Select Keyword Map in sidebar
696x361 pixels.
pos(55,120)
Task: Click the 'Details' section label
...
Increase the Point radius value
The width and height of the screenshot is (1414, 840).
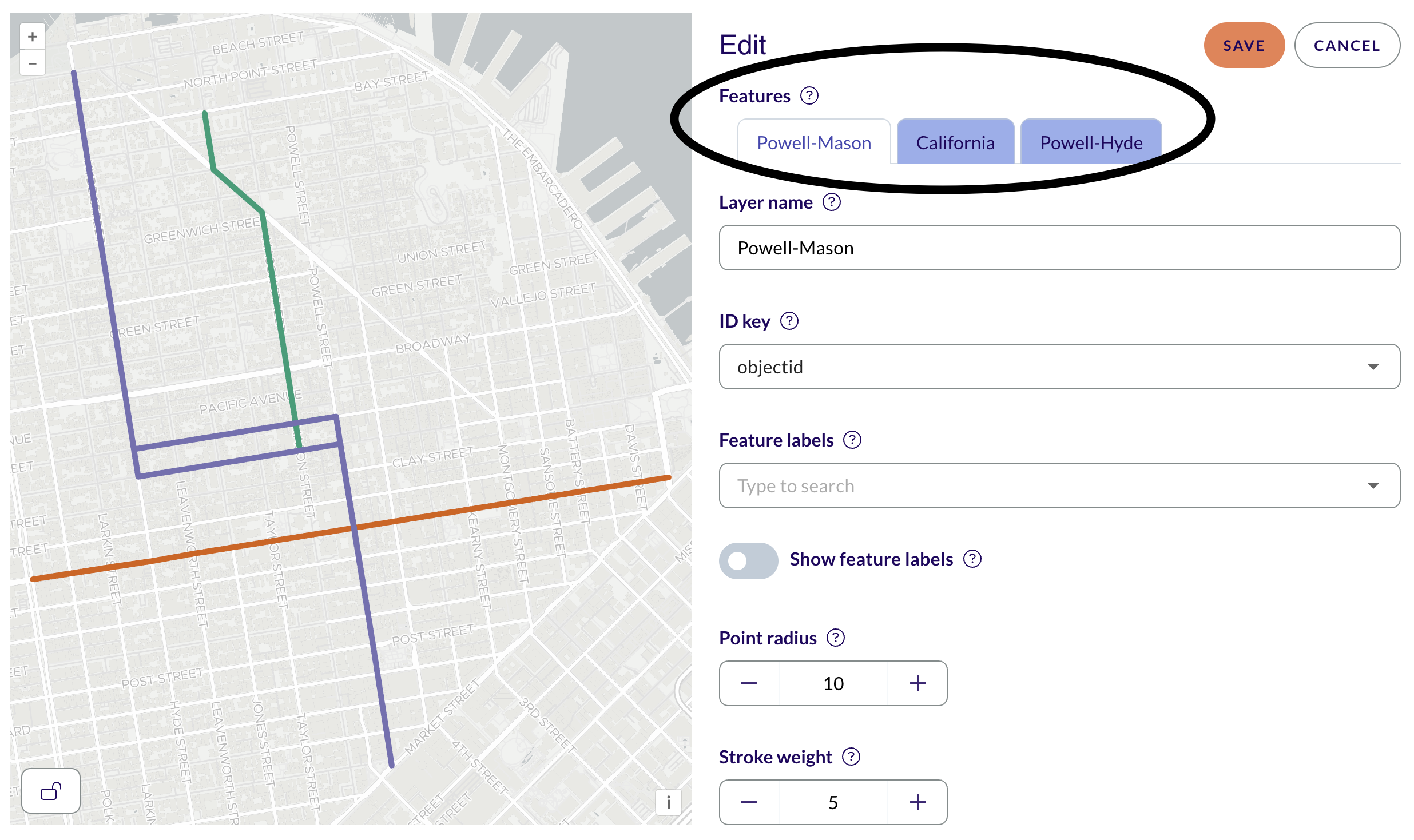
--
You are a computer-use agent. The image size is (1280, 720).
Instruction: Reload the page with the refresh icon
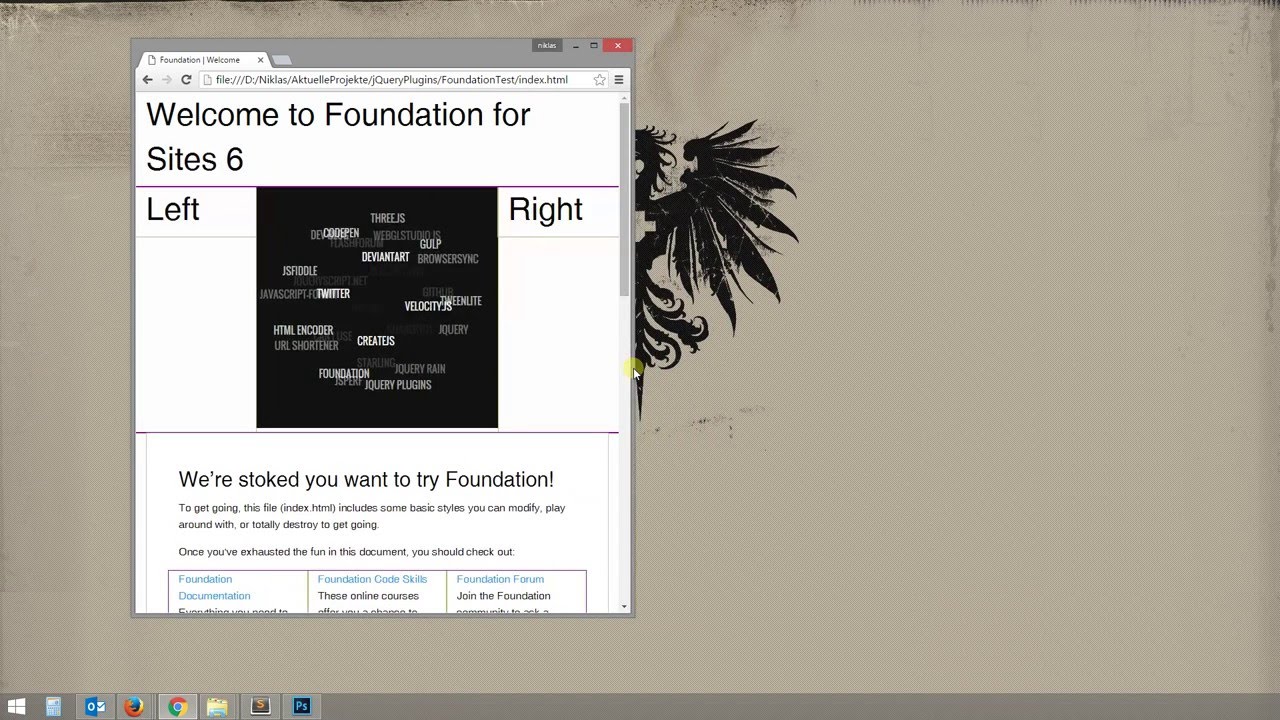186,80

*Assignment*:
In the listing above, locate the line containing "Increase the Point radius value" and the line containing "The width and", then transcribe both and every line between them verbatim.

*Output below*:
Increase the Point radius value
The width and height of the screenshot is (1414, 840).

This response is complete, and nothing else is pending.